As described above, according to the present invention, a buffer memory means for temporarily storing audio data to be transmitted to the data transmitting unit is prepared, and when a transfer request is issued from the user, this memory means is provided. When the remaining capacity of the memory means becomes equal to or less than a predetermined amount, the corresponding sound data and the like are read out from the data storage means and can be stored in the memory means. According to this, when reading audio data from the data storage means via the network,
The discontinuous data reading that occurs when the network is in use by another terminal device and the data reading standby state is eliminated is eliminated.

That is, according to the present invention, the audio data requested to be transferred is read from the buffer memory means, and when the data storage amount is reduced, the data storage means reads out the data from the data storage means concurrently with the read operation of the audio data. Multi-task processing such as writing data to the buffer memory means that even if data reading from the data storage means is interrupted temporarily due to network congestion, data written to the buffer The data read out from the memory means is continuously performed only by interruption.

As a result, since the continuity of data reading can be ensured, there is a feature that an unforeseen situation in the data transmission processing system can be avoided, in which interruption of an audio signal or temporary interruption of a video must not occur. Therefore, the present invention is extremely suitable for application to a digital data transmission system in which continuity is a lifeline, such as audio data and video data, as described above.

[Brief description of the drawings]

FIG. 1 is a system diagram of a main part showing an embodiment of a digital data transmission device according to the present invention.

FIG. 2 is a system diagram of a main part showing an embodiment of an input terminal device 20 constituting a data input unit.

FIG. 3 is a system diagram of a main part showing an embodiment of an output terminal device 40 constituting a data output unit.

FIG. 4 is a flowchart illustrating an embodiment of a data reading system for a buffer memory unit for explaining multitask processing.

FIG. 5 is a flowchart illustrating an embodiment of a data writing system for buffer memory means for explaining multitask processing.

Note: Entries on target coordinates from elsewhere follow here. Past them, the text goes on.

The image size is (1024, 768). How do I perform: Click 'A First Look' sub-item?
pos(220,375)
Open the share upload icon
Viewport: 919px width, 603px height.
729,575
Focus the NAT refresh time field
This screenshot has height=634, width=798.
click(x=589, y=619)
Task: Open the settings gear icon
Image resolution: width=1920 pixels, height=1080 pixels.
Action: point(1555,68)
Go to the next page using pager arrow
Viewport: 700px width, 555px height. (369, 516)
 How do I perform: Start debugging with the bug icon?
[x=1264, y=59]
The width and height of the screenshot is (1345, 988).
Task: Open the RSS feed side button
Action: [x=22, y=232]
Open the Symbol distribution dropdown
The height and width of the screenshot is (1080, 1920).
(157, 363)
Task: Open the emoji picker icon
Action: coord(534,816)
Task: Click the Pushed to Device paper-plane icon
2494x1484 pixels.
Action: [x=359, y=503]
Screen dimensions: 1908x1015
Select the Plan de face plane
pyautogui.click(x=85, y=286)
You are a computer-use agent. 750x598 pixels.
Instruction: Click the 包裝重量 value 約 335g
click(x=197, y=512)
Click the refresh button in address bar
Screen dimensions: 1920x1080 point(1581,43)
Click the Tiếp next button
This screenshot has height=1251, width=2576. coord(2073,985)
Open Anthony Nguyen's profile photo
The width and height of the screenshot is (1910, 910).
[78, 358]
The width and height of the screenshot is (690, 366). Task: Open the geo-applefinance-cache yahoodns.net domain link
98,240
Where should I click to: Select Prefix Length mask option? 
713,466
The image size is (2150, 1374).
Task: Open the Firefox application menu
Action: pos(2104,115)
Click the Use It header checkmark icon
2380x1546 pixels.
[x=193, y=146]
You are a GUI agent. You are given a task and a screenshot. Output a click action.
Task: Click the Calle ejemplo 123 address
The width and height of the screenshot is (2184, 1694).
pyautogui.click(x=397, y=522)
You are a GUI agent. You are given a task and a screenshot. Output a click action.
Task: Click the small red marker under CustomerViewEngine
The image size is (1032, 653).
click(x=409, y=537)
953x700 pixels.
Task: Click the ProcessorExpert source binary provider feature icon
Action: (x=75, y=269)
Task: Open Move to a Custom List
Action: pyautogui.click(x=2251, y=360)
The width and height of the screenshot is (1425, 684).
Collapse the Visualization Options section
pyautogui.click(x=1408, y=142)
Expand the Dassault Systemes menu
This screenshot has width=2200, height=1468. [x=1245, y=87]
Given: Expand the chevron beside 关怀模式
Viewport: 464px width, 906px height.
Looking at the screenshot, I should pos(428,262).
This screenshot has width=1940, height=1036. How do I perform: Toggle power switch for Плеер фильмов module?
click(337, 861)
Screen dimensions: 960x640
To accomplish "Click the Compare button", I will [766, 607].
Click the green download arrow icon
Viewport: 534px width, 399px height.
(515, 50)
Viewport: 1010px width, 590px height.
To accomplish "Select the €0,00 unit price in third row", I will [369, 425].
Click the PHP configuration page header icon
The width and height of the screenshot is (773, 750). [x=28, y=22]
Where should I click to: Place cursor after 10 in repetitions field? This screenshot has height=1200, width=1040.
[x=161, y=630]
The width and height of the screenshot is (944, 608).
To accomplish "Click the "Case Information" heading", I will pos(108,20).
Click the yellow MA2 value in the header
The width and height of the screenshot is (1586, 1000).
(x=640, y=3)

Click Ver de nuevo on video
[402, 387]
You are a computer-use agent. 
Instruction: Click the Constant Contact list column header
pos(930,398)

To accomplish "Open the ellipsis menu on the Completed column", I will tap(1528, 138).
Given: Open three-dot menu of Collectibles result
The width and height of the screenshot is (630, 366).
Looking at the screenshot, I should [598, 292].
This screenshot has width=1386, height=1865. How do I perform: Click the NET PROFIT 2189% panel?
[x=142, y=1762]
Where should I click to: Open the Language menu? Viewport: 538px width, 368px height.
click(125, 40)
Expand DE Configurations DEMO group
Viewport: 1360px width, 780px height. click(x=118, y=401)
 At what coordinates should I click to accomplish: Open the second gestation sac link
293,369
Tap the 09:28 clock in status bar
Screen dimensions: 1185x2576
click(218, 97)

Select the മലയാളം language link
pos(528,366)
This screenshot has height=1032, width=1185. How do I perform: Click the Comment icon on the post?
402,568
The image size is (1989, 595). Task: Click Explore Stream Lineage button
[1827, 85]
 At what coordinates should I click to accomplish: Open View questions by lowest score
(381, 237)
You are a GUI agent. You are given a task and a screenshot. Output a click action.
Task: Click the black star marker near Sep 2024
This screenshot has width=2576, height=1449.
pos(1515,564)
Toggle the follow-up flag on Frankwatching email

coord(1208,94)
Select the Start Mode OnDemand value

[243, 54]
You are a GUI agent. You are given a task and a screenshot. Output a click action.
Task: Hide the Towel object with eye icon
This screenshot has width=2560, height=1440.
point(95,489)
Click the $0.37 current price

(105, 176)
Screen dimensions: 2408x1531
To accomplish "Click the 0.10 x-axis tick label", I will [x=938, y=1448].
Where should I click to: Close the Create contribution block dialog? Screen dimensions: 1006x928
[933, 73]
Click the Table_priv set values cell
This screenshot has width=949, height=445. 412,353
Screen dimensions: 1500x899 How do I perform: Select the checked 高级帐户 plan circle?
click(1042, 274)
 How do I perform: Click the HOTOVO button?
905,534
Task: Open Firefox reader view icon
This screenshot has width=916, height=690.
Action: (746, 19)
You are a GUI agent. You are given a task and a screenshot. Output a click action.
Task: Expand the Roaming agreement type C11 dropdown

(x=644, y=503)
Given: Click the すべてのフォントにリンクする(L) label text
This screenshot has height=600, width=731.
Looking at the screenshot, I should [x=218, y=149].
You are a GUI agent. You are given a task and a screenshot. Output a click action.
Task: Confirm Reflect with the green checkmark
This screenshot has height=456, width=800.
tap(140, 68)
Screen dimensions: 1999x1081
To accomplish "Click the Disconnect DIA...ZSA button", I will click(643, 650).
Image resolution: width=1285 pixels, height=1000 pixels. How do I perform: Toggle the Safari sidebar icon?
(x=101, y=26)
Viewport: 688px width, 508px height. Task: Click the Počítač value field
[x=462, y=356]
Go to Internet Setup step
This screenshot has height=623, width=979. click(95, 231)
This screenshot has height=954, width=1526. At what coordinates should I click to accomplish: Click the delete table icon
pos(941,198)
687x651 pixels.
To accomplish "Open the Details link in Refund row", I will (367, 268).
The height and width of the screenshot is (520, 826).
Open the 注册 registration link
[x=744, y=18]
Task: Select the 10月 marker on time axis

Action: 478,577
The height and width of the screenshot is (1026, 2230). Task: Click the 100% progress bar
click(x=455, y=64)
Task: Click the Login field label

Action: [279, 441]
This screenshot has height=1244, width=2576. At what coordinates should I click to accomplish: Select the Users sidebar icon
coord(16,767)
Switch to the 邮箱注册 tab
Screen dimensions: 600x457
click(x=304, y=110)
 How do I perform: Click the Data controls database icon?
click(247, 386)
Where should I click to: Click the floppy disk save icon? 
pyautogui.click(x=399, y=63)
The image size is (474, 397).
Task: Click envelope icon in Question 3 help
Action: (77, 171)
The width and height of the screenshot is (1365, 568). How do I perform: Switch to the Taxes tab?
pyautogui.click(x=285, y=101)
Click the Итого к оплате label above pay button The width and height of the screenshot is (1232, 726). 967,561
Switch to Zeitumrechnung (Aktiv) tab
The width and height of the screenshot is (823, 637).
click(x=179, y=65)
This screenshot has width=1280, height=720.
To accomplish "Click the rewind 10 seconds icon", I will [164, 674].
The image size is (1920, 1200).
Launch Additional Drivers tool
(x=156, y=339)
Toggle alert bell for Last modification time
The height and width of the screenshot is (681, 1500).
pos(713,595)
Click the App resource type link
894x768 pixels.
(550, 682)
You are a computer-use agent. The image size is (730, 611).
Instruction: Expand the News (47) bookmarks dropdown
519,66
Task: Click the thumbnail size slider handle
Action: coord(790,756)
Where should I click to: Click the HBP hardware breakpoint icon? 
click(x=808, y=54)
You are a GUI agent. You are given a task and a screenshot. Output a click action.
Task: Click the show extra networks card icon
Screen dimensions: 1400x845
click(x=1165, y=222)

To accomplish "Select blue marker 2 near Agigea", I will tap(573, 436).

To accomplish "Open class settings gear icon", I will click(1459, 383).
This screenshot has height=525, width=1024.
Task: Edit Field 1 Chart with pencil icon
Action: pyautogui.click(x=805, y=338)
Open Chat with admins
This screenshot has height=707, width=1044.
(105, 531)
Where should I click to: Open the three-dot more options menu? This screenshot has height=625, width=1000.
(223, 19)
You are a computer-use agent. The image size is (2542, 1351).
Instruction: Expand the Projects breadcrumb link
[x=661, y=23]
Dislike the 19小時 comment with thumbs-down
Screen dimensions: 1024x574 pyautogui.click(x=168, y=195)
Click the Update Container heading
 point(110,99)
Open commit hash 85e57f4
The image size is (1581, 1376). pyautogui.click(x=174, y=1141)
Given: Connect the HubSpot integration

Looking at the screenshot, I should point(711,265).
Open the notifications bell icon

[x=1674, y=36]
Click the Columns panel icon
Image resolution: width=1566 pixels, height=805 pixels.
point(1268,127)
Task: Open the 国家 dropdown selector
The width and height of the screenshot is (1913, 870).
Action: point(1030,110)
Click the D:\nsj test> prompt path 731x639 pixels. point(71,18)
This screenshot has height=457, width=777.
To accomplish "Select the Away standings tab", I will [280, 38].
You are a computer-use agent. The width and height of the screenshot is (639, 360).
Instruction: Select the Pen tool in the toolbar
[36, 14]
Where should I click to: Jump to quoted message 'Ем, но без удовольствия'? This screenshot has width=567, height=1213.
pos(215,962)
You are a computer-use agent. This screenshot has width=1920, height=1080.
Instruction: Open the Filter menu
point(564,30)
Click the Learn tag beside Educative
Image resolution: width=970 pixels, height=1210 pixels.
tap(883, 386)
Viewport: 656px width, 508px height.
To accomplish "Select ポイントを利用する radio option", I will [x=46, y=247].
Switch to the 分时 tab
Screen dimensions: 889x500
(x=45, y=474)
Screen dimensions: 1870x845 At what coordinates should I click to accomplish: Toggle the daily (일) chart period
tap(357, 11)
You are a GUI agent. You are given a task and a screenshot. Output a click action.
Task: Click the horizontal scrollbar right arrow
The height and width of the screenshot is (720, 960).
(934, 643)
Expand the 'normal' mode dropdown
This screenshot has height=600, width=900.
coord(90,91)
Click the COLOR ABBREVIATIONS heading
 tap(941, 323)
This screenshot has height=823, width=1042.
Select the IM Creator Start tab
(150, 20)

FIG. 6 is a system diagram of a digital data transmission device for explaining the present invention.

[Explanation of symbols]

 Reference Signs List 10 digital data transmission device 20 data input unit (input terminal device) 30 data storage unit 40 data output unit (output terminal device) 57 data compressor 67 data decompressor 68 buffer memory unit

Claims (3)

[Claims] 1. A data storage means for storing audio data and the like, a data input section for compressing the audio data and supplying the data to the data storage means, and sending out of the audio data and the like stored in the data storage means A data output unit for storing each program, these are mutually communicated by a network, and the data output unit temporarily stores a predetermined amount of data such as audio data to be output. When a transfer request is received, the requested audio data and the like are read from the buffer memory means, and when the capacity of the buffer memory means becomes a predetermined amount or less, the data readout is performed. At the same time, the audio data and the like stored in the data storage means are read out and stored in the buffer memory means. By store, digital data transmission apparatus being characterized in that to allow delivery without interruption like the audio data. 2. The digital data transmitting apparatus according to claim 1, wherein said network is a network capable of constructing a multi-tasking, multi-user type time sharing system. 3. The digital data transmitting apparatus according to claim 1, wherein said buffer memory means is a dual port type memory means capable of simultaneously reading data and writing data.